Yönetmen konu buraya gelene dek son derece nesnel davranıyor, ancak daha sonra izleyicinin önyargılarıyla alay etmeye başlıyor. Kendini hapishanedeki herhangi bir mahkumla özdeşleştiremeyen izleyici, filmi baştan sona doktorun gözleriyle izliyor.

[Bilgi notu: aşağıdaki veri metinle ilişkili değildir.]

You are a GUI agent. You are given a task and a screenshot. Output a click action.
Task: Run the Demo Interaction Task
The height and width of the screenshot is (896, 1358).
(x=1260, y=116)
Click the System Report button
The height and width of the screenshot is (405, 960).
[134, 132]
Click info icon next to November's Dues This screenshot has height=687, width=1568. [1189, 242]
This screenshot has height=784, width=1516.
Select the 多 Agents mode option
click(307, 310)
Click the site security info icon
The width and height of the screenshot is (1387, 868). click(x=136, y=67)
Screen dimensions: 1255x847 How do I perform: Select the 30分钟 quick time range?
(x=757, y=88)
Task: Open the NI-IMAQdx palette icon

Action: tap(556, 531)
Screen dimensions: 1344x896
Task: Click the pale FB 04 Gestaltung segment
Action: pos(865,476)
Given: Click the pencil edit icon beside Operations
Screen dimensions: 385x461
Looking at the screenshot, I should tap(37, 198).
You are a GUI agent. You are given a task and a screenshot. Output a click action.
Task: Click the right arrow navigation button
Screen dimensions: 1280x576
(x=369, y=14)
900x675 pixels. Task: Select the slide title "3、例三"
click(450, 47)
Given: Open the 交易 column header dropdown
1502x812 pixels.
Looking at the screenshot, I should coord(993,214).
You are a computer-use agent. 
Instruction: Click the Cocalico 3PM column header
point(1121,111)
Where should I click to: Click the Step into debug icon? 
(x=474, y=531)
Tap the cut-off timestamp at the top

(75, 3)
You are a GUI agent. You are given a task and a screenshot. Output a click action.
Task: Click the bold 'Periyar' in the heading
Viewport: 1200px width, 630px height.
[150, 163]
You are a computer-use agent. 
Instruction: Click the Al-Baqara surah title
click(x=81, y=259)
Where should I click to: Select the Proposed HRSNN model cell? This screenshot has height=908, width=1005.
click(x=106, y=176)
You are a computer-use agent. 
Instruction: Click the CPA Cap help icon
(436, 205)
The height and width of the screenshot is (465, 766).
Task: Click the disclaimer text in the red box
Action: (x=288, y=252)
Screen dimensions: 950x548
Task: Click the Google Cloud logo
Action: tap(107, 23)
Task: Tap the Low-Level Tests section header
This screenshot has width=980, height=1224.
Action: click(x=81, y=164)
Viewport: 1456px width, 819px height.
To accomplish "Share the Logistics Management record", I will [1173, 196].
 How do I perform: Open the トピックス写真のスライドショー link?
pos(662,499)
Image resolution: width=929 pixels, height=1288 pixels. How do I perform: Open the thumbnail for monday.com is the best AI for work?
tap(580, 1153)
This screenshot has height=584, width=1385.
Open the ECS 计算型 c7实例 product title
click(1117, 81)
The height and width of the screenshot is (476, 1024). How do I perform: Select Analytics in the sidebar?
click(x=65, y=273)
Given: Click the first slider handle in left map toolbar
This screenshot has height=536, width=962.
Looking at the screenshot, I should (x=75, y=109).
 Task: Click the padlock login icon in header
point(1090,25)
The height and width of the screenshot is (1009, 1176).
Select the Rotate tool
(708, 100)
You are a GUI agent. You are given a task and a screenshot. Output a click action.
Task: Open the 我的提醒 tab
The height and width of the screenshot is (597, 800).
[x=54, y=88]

Dolayısıyla yönetmen doktorun düşünce akışını aktardıkça, onun yaşadığı düşünsel evrimin aynısını yaşayan seyirci, filmin sonuna geldiğinde, başta düşündüklerinden bambaşka duygular içinde olduğunu gözlemliyor.

İlk önce bütün mahkumlara tiksintiyle bakıyorsunuz, hepsi uyuşturucu bağımlısı, katil, birçoğu dejenere cinsel yaşamları sebebiyle AİDS olmuşlar. Doktorun onlarla arasına koyduğu mesafeyi koruyarak, başka dünyaların insanı olduğunuz bilinciyle onlara acıyorsunuz. Ancak zamanla mahkumların tümünün hikayeleri olduğu bilincine ulaşıyorsunuz. Doktor onları tanıdıkça, siz de tanıyorsunuz.

Yönetmen ilginç bir ayrım yapıyor filmde. Tecavüzcüler ve çocuk katillerini hapishanedeki toplumsal yaşamın tamamen dışına itiyor. Onlar diğer hikayeli mahkumların da dışında tutuluyorlar ve herşeyden-herkesten korkuyorlar. Diğer mahkumların suçlarını tamamen toplumun hastalıklarıyla ilişkilendirirken, bu suçluların doğuştan suçlu oldukları ve suçlarının mazur görülebilecek hiçbir gerekçesi olmadığı mesajını veriyor. Bunu yaparken onların insanca muamele görmelerinin herşeye rağmen gerekli olduğu bakışını yadsımıyor. Ancak onlara doğuştan suçlu gözüyle bakarak, onları suç işlemeye iten, psikolojik olarak sağlıksız bireyler olaylar yetişmelerine yol açan bir toplumsal düzen gerçekliğini tümüyle gözardı ediyor.

Filmde romantizme de gerçek dışı yaklaşımlara da rastlamıyorsunuz. Örneğin doktor bir anda herkesin saygısını kazanmıyor ya da hayatı onlara öğretmek gibi bir misyon yüklenmiyor. Aksine doktor hayatı orada öğrendiğini filmin sonunda ifade ediyor.

Mahkumların bir kısmı içinde bulundukları yozluktan ve suçlarından arınmanın yolunu dinsel arınmada buluyorlar. Ancak yönetmen filmin sonunda bu yaklaşımı da darmadağın ediyor.

Film 1992 yılında çıkan bir isyanın bastırılması için polislerin hapishaneye müdahale ederek, 111 mahkumu katletmesi ile son buluyor (Olay gerçekte de tam da bu tarihte ve aynı rakamlarla gerçekleşmiştir.) Polisler büyük bir nefretle ve hiçbir acıma duygusu beslemeksizin teslim olmalarına rağmen mahkumları hunharca katlediyor. Bu sahneleri seyrederken, insanın aklına ister istemez 19 Aralık katliamı geliyor. Buradaki hedef siyasi mahkumlar olmasa da başvurulan yöntem ve devletin yaklaşımı aynı. Polis isyan eden mahkumlar dışında hücrelerinde oturmakta olanları da öldürüyor. Ayrıca dinsel arınma ile günahlarının affedileceğine ve tanrının kendisini koruduğuna inanan bir mahkum da elinde İncili ile öldürülüyor.

Bu katliamdan sonra hapishane 2002 yılına dek açık kalıyor. 2002 yılında kalan mahkumlar başka hapishanelere sevkediliyorlar. Sonra hapishane kapatılıyor ve en sonunda da yıkılıyor. Sanki bina ortadan kalkınca katliam unutulabilirmiş gibi... Hapishanelerde yaşanan sorunların evrensel bir yanı olduğunu ve kapitalizmin insana verdiği değerin hiçbir coğrafyada farklı olmadığını anlatan anlamlı bir film Carandiru.